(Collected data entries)
======
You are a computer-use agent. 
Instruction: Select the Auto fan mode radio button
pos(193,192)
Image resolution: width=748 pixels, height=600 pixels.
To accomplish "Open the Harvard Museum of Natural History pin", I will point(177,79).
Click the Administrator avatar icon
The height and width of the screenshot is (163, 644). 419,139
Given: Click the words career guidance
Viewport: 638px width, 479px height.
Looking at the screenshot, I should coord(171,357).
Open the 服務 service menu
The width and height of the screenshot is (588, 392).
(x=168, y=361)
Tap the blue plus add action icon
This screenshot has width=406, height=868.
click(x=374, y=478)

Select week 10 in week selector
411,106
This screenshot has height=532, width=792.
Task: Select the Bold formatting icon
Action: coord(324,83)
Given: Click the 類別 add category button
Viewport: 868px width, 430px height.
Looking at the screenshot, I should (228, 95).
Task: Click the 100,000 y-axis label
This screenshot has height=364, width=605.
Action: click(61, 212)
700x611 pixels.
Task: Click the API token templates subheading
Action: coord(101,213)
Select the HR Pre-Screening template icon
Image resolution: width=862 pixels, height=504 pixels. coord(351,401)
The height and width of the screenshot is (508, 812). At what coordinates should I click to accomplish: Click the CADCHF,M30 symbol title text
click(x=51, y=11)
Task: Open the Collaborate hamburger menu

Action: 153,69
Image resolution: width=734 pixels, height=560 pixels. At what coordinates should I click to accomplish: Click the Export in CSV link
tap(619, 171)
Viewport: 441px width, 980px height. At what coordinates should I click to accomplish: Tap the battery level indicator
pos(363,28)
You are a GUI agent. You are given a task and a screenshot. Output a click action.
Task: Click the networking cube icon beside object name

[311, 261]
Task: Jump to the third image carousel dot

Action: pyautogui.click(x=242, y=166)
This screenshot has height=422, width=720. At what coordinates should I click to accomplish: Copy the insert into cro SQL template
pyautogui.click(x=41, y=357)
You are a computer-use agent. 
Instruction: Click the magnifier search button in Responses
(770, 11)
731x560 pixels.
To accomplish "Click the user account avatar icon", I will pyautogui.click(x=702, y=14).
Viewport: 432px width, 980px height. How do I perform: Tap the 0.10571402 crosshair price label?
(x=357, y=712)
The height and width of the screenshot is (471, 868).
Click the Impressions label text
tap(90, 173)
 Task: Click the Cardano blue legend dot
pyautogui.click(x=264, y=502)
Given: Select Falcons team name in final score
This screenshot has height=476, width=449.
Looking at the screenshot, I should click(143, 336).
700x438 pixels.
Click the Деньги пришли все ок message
======
Description of the task — From the entries above, pull out each line that includes "will".

Written solution —
To accomplish "Open the Harvard Museum of Natural History pin", I will point(177,79).
To accomplish "Click the user account avatar icon", I will pyautogui.click(x=702, y=14).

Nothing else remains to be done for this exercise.